You may not realize it yet, but the battle lines for future generations’ college education are being drawn right now. On the one side, the old school is defending the traditional college experience — and all the costs associated with it. The new school is convinced that technology will transform learning: increasing productivity and making higher ed more accessible, all while maintaining, or even improving, the quality of the educational experience.

The universities’ Achilles’ heel? Ever-increasing costs. Tuition, fees, room, and board exceed $55,000 a year at Ivy League schools like Harvard and Yale, and top $20,000 annually even at state schools like Indiana and Ohio State. That pricey cost of admission puts a traditional college degree — and the access it gives to the American dream — nearly out of reach for all but the privileged few. Enter the disrupters, like Udacity and Coursera. These for-profit startups offer online courses taught by some of the top professors in the world for free or at low cost, but for now at least, these programs aren’t designed as substitutes for an undergraduate degree. They simply complement a conventional undergrad experience or offer additional training for postgraduates.

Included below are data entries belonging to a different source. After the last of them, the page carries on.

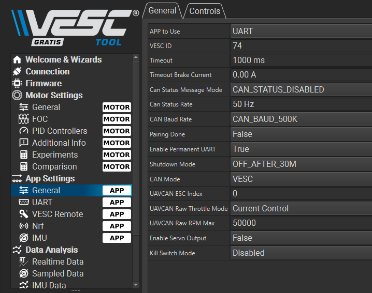Switch to the Controls tab
Viewport: 372px width, 293px height.
click(205, 11)
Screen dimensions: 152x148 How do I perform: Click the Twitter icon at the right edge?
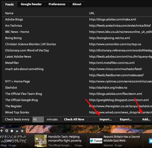(x=150, y=141)
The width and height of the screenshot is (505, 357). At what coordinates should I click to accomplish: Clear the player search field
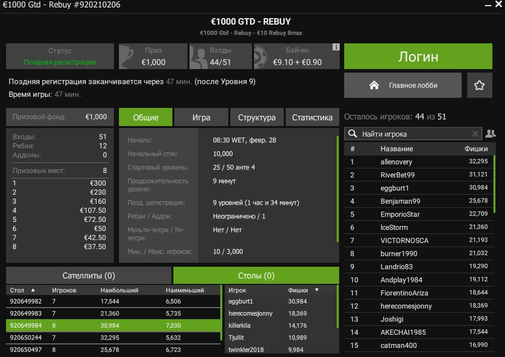[475, 134]
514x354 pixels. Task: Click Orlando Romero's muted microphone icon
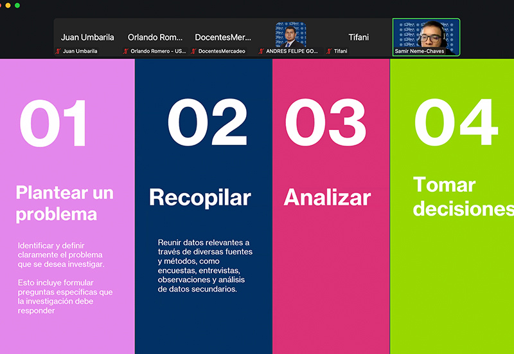tap(126, 51)
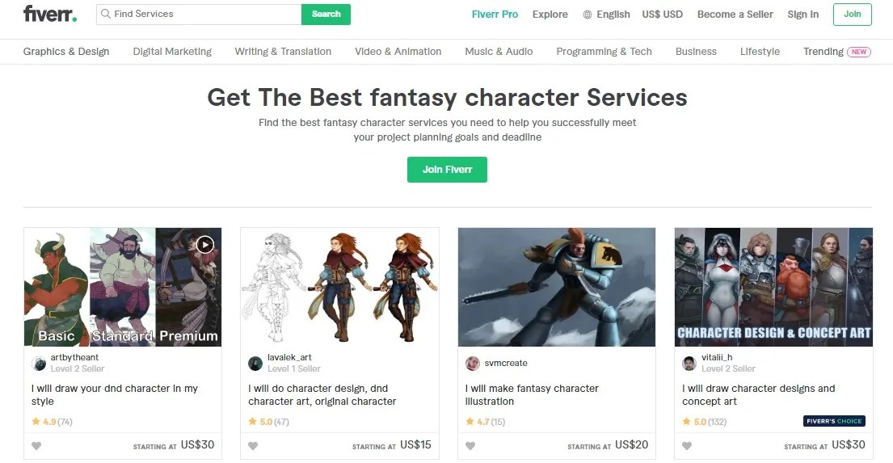Click into the Find Services search field

[199, 15]
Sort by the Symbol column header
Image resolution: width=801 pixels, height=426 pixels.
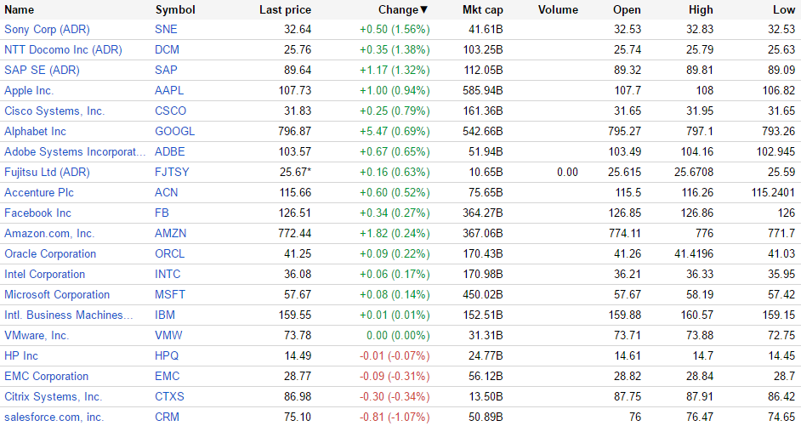pos(175,10)
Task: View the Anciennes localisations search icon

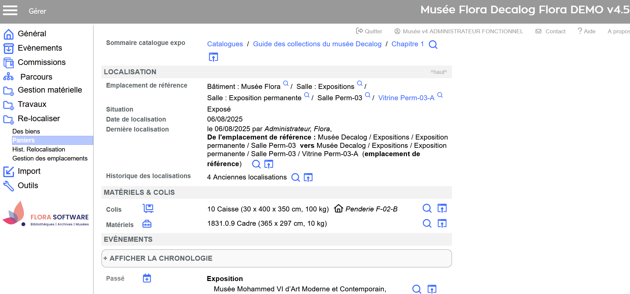Action: 296,177
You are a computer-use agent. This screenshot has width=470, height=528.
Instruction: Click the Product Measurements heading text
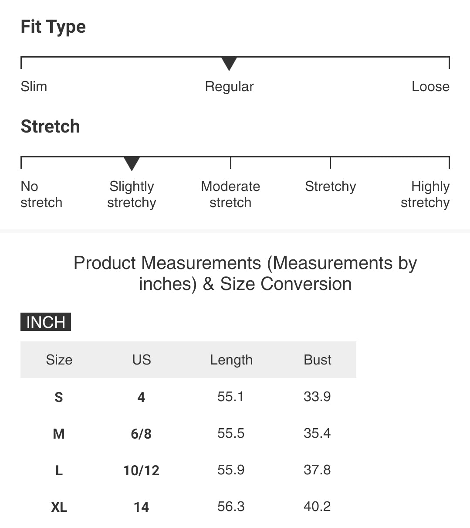point(245,273)
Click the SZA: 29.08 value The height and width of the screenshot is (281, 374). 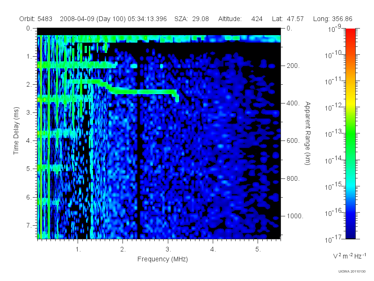pos(192,19)
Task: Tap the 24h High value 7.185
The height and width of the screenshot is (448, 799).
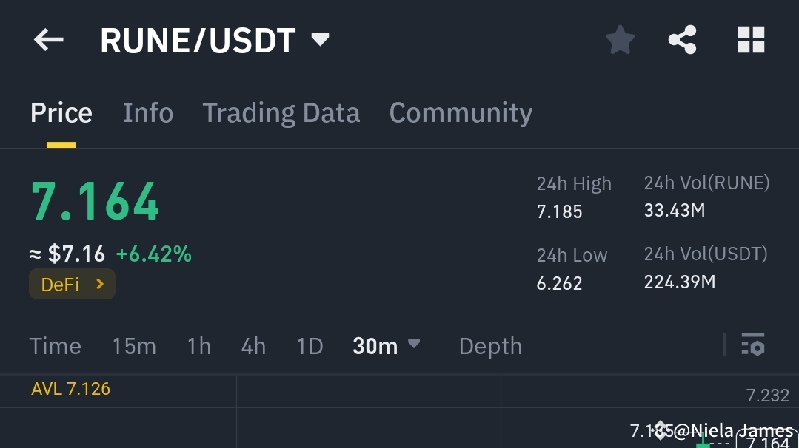Action: point(558,211)
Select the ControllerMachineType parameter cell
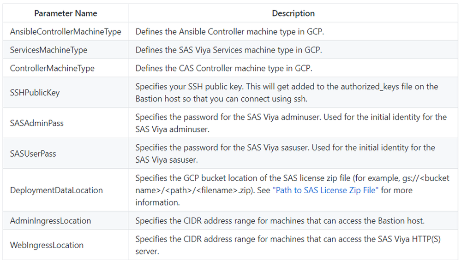The image size is (461, 260). [52, 68]
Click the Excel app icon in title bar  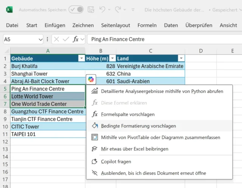pyautogui.click(x=9, y=9)
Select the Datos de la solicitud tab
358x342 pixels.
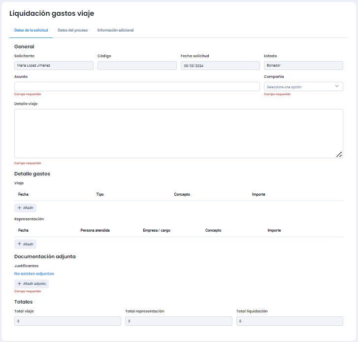coord(31,31)
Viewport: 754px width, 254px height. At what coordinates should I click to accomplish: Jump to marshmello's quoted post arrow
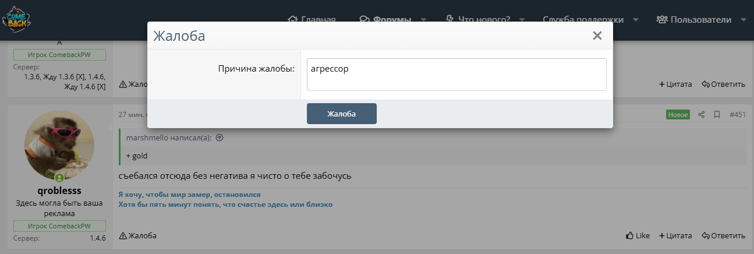tap(220, 138)
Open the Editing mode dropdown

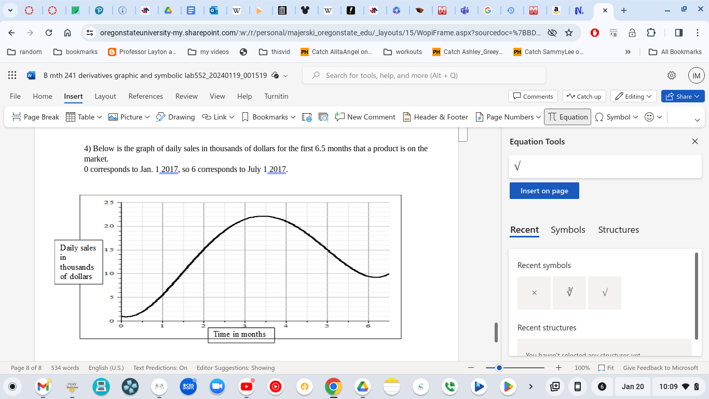(634, 96)
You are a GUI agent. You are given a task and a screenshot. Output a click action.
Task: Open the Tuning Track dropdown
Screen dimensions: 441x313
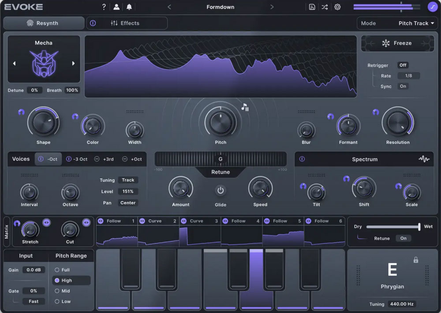click(128, 180)
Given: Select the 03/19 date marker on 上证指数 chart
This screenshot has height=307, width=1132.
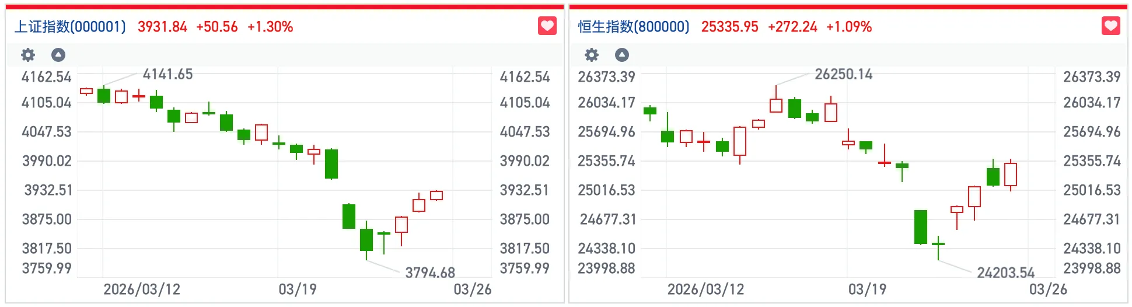Looking at the screenshot, I should (x=298, y=289).

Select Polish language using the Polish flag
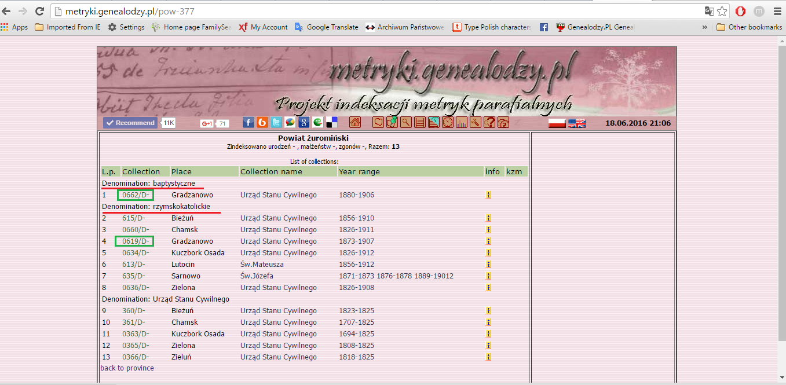point(556,123)
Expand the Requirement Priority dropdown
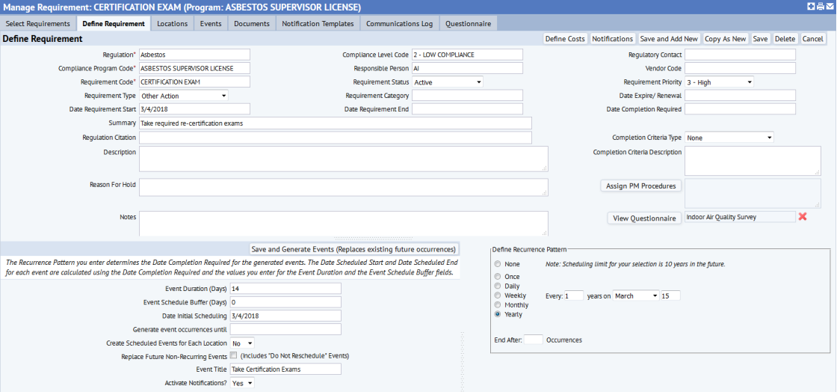Viewport: 837px width, 392px height. pos(719,82)
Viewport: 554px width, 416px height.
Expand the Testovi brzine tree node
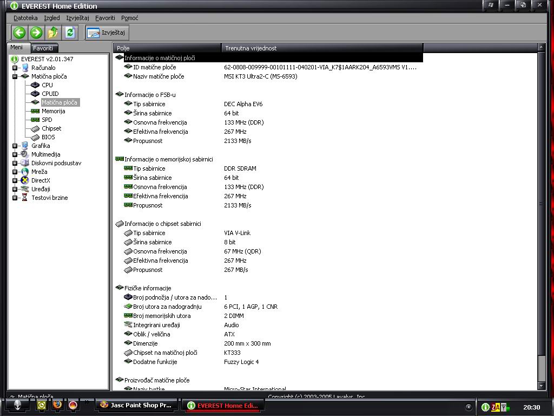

Then there are the generals in this war who are hoping to turn higher education on its head. Bob Kerrey, a former governor and senator from Nebraska, used to operate within the legions of the old school as the president of the New School, a not-so-new university. (It was in founded in 1919.) Kerrey went AWOL from conventional academia and today serves as executive chairman for the research and scholarship arm of the Minerva Project, which promises an Ivy League-quality education at less than half the price. Minerva Schools will offer online courses. But unlike the others, Minerva will limit class size to 20 students or fewer to guarantee personal attention and a true connection between the students and professors.